Microbial Genetics

Overview

Microbial genetics is the study of how microorganisms inherit traits and regulate gene expression. This field is fundamental for understanding microbial physiology, adaptation, and evolution. The following notes summarize key concepts in genetic regulation, focusing on translation, operons, and gene expression in prokaryotes.

Gene Function

Translation: Termination Events

Translation is the process by which ribosomes synthesize proteins using mRNA as a template. The termination phase ensures that protein synthesis stops at the correct location.

• Release factors recognize stop codons on the mRNA, signaling the end of translation.

• Release factors modify the ribosome to activate ribozymes, which help release the newly synthesized polypeptide.

• The ribosome dissociates into its subunits after termination.

• Polypeptides released at termination may function independently or as part of a complex.

Regulation of Genetic Expression

Constitutive and Regulated Genes

Microbial cells regulate gene expression to conserve energy and resources. Some genes are always active, while others are expressed only when needed.

• Constitutive genes are expressed at all times and perform essential housekeeping functions.

• Other genes are transcribed and translated only in response to specific cellular needs.

• Regulation allows cells to conserve energy by halting transcription or stopping translation directly.

The Nature of Prokaryotic Operons

Operons are a key feature of prokaryotic gene regulation, allowing coordinated expression of multiple genes.

• An operon consists of a promoter and a series of genes.

• Operons are controlled by a regulatory element called an operator.

Diagram: The operon structure includes a promoter, operator, and several genes arranged in sequence.

Types of Prokaryotic Operons

Operons can be classified based on their regulatory mechanisms and the metabolic pathways they control.

• Inducible operons must be activated by inducers. Example: Lactose (lac) operon regulates lactose catabolism.

• Repressible operons are transcribed continually until deactivated by repressors. Example: Tryptophan (trp) operon regulates tryptophan synthesis.

Regulation of the lac Operon

The lac operon is a classic example of an inducible operon, controlling the breakdown of lactose in bacteria.

• When lactose is absent, a repressor binds to the operator, blocking transcription.

• When lactose is present, it acts as an inducer by binding to the repressor, inactivating it and allowing transcription to proceed.

• CAP-cAMP complex enhances transcription by facilitating RNA polymerase binding to the promoter.

Regulation of the trp Operon

The trp operon is a repressible operon that controls the synthesis of tryptophan.

• When tryptophan levels are low, the repressor is inactive, and transcription proceeds.

• When tryptophan is abundant, it binds to the repressor, activating it. The active repressor binds to the operator, blocking transcription.

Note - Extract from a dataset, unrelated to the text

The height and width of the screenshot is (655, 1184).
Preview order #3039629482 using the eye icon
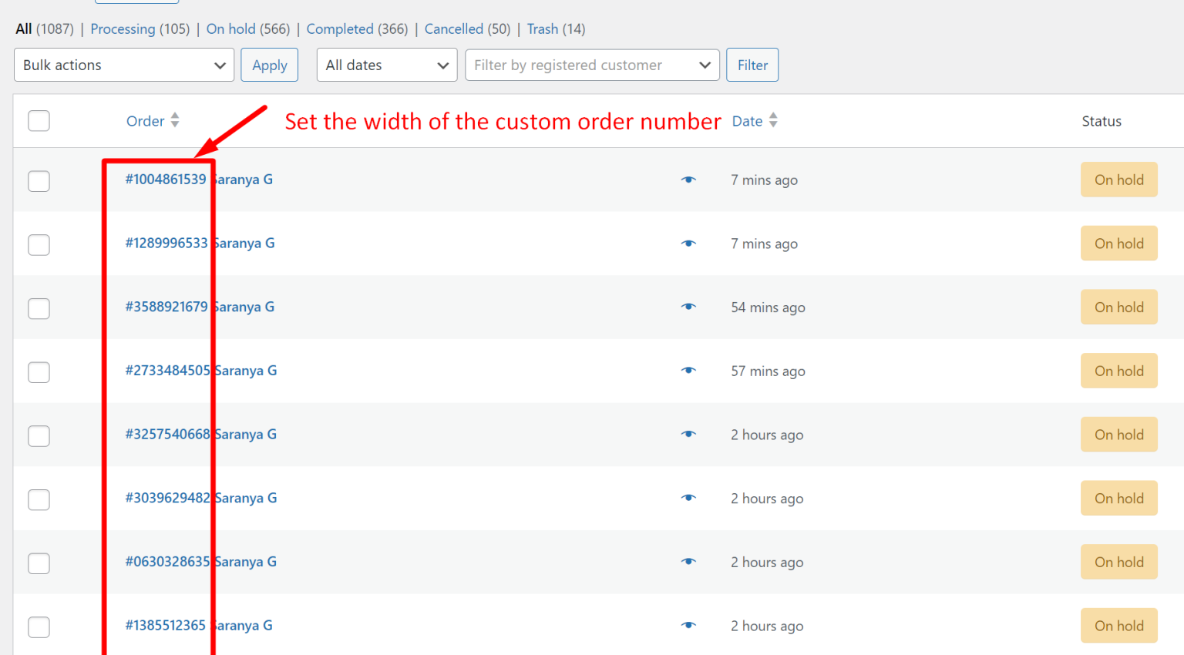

Summary Table: Basic Roles of Operons in Regulating Transcription

Key Terms and Concepts

• Promoter: DNA sequence where RNA polymerase binds to initiate transcription.

• Operator: Regulatory DNA sequence where repressors or activators bind to control gene expression.

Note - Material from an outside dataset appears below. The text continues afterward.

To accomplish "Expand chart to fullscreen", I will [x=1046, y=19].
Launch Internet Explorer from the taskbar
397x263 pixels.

• Inducer: Molecule that activates an inducible operon by inactivating the repressor.

• Repressor: Protein that binds to the operator to block transcription.

• CAP-cAMP: Complex that enhances transcription of the lac operon in the presence of cAMP.

Example Applications

• The lac operon model is used in biotechnology to control gene expression in engineered bacteria.

• Understanding operon regulation helps in developing antibiotics that target bacterial gene expression.

Additional info: The notes above expand on the brief points from the slides, providing definitions, examples, and tables for clarity. Diagrams referenced are described in text for self-contained study.